■ **What is expected**: Each record must be output exactly and in full.

■ **Data excerpts**:
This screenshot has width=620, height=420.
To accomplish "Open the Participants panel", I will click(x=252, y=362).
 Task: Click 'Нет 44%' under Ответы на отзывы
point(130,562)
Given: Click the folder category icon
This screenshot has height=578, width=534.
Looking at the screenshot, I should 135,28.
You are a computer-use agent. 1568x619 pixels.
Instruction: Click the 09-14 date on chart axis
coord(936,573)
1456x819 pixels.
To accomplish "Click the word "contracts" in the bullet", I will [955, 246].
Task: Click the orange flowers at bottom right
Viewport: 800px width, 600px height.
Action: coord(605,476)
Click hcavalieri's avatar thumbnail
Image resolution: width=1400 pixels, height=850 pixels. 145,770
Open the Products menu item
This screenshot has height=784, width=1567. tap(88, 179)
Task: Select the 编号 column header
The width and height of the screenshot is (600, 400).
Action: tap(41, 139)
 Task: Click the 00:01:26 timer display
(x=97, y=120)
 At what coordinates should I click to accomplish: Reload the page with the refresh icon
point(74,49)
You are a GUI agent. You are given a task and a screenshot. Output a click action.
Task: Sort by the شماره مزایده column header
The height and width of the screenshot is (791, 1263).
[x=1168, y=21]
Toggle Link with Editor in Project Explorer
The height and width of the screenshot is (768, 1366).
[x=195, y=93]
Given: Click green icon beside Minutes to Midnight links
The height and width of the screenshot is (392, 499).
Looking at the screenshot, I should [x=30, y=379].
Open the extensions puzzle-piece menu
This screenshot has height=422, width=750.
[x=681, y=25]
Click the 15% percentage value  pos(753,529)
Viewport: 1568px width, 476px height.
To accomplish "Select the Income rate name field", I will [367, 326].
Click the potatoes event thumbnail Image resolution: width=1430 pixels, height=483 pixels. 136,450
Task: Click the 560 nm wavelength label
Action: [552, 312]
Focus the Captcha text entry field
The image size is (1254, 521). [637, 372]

■ **Your solution**:
This screenshot has width=620, height=420.
To accomplish "Open the Participants panel", I will click(x=252, y=362).
 Task: Click 'Нет 44%' under Ответы на отзывы
point(130,562)
Given: Click the folder category icon
This screenshot has height=578, width=534.
Looking at the screenshot, I should 135,28.
You are a computer-use agent. 1568x619 pixels.
Instruction: Click the 09-14 date on chart axis
coord(936,573)
1456x819 pixels.
To accomplish "Click the word "contracts" in the bullet", I will [955, 246].
Task: Click the orange flowers at bottom right
Viewport: 800px width, 600px height.
Action: coord(605,476)
Click hcavalieri's avatar thumbnail
Image resolution: width=1400 pixels, height=850 pixels. 145,770
Open the Products menu item
This screenshot has height=784, width=1567. tap(88, 179)
Task: Select the 编号 column header
The width and height of the screenshot is (600, 400).
Action: tap(41, 139)
 Task: Click the 00:01:26 timer display
(x=97, y=120)
 At what coordinates should I click to accomplish: Reload the page with the refresh icon
point(74,49)
You are a GUI agent. You are given a task and a screenshot. Output a click action.
Task: Sort by the شماره مزایده column header
The height and width of the screenshot is (791, 1263).
[x=1168, y=21]
Toggle Link with Editor in Project Explorer
The height and width of the screenshot is (768, 1366).
[x=195, y=93]
Given: Click green icon beside Minutes to Midnight links
The height and width of the screenshot is (392, 499).
Looking at the screenshot, I should [x=30, y=379].
Open the extensions puzzle-piece menu
This screenshot has height=422, width=750.
[x=681, y=25]
Click the 15% percentage value  pos(753,529)
Viewport: 1568px width, 476px height.
To accomplish "Select the Income rate name field", I will [367, 326].
Click the potatoes event thumbnail Image resolution: width=1430 pixels, height=483 pixels. 136,450
Task: Click the 560 nm wavelength label
Action: [552, 312]
Focus the Captcha text entry field
The image size is (1254, 521). [637, 372]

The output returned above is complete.